Supplied passage: Begin

Tuesday, March 19, 2024

Young soccer player taking game to epic heights

Grace Blankenship will climb to the summit of Mount Kilimanjaro in Tanzania in an attempt to break the Guinness World Record for the highest altitude soccer match ever played. (Photo by Helen’s Photography)

While her friends and most others her age enjoy a summer near home, 15-year-old Grace Blankenship will be in Africa playing a game of soccer on a well-known mountain and making the world aware of gender-inequity in sports that she’s just old enough to understand.

It’s all part of the Equal Playing Field movement co-founded by her aunt, Erin.

The Flower Mound High School freshman will be the youngest competitor of more than 50 from about 20 countries playing in a crater on Mount Kilimanjaro in Tanzania. The match is expected to set the Guinness Book of World Records for the highest altitude for soccer and will be filmed by a documentary team and TV crew.

“I’m kind of nervous, because I’m the youngest,” she said. “It doesn’t bother me, because these women are amazing people. They’re probably going to be some of the most inspirational women I’m going to meet in my lifetime at 15. I’m excited to go and have that kind of exposure. And, even to see them play will be such a huge blessing; and, a once in a lifetime opportunity. I’m looking forward to meeting them and seeing how soccer has affected their lives.”

Blankenship flies out June 16 to meet another aunt and grandmother in New York. From there they go to Amsterdam then to Tanzania.

Supplied passage: End
Material provided: Begin

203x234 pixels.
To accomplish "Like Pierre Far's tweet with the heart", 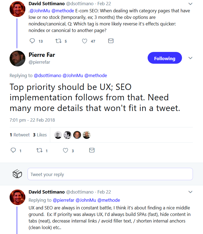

Material provided: End

--- What you will do ---
a: From the Kilimanjaro soccer article, quote the passage between "Grace Blankenship will climb" and "and TV crew.", inclusive.
b: Condense the paragraph of the Kilimanjaro soccer article that begins "The Flower Mound High School freshman" into a bulleted list of its main facts.
c: Using the Kilimanjaro soccer article, explain why Blankenship says she is nervous and why that does not bother her.
Base every answer on the Kilimanjaro soccer article alone.

--- Replies ---
a:
Grace Blankenship will climb to the summit of Mount Kilimanjaro in Tanzania in an attempt to break the Guinness World Record for the highest altitude soccer match ever played. (Photo by Helen’s Photography)

While her friends and most others her age enjoy a summer near home, 15-year-old Grace Blankenship will be in Africa playing a game of soccer on a well-known mountain and making the world aware of gender-inequity in sports that she’s just old enough to understand.

It’s all part of the Equal Playing Field movement co-founded by her aunt, Erin.

The Flower Mound High School freshman will be the youngest competitor of more than 50 from about 20 countries playing in a crater on Mount Kilimanjaro in Tanzania. The match is expected to set the Guinness Book of World Records for the highest altitude for soccer and will be filmed by a documentary team and TV crew.

b:
- Grace Blankenship is a freshman at Flower Mound High School.
- She will be the youngest of more than 50 competitors from about 20 countries.
- The match will be played in a crater on Mount Kilimanjaro in Tanzania.
- It is expected to set the Guinness World Record for the highest-altitude soccer match.
- A documentary team and a TV crew will film it.

c: She is nervous because she is the youngest competitor. It doesn't bother her because she considers the other women amazing people, probably some of the most inspirational women she will meet in her lifetime.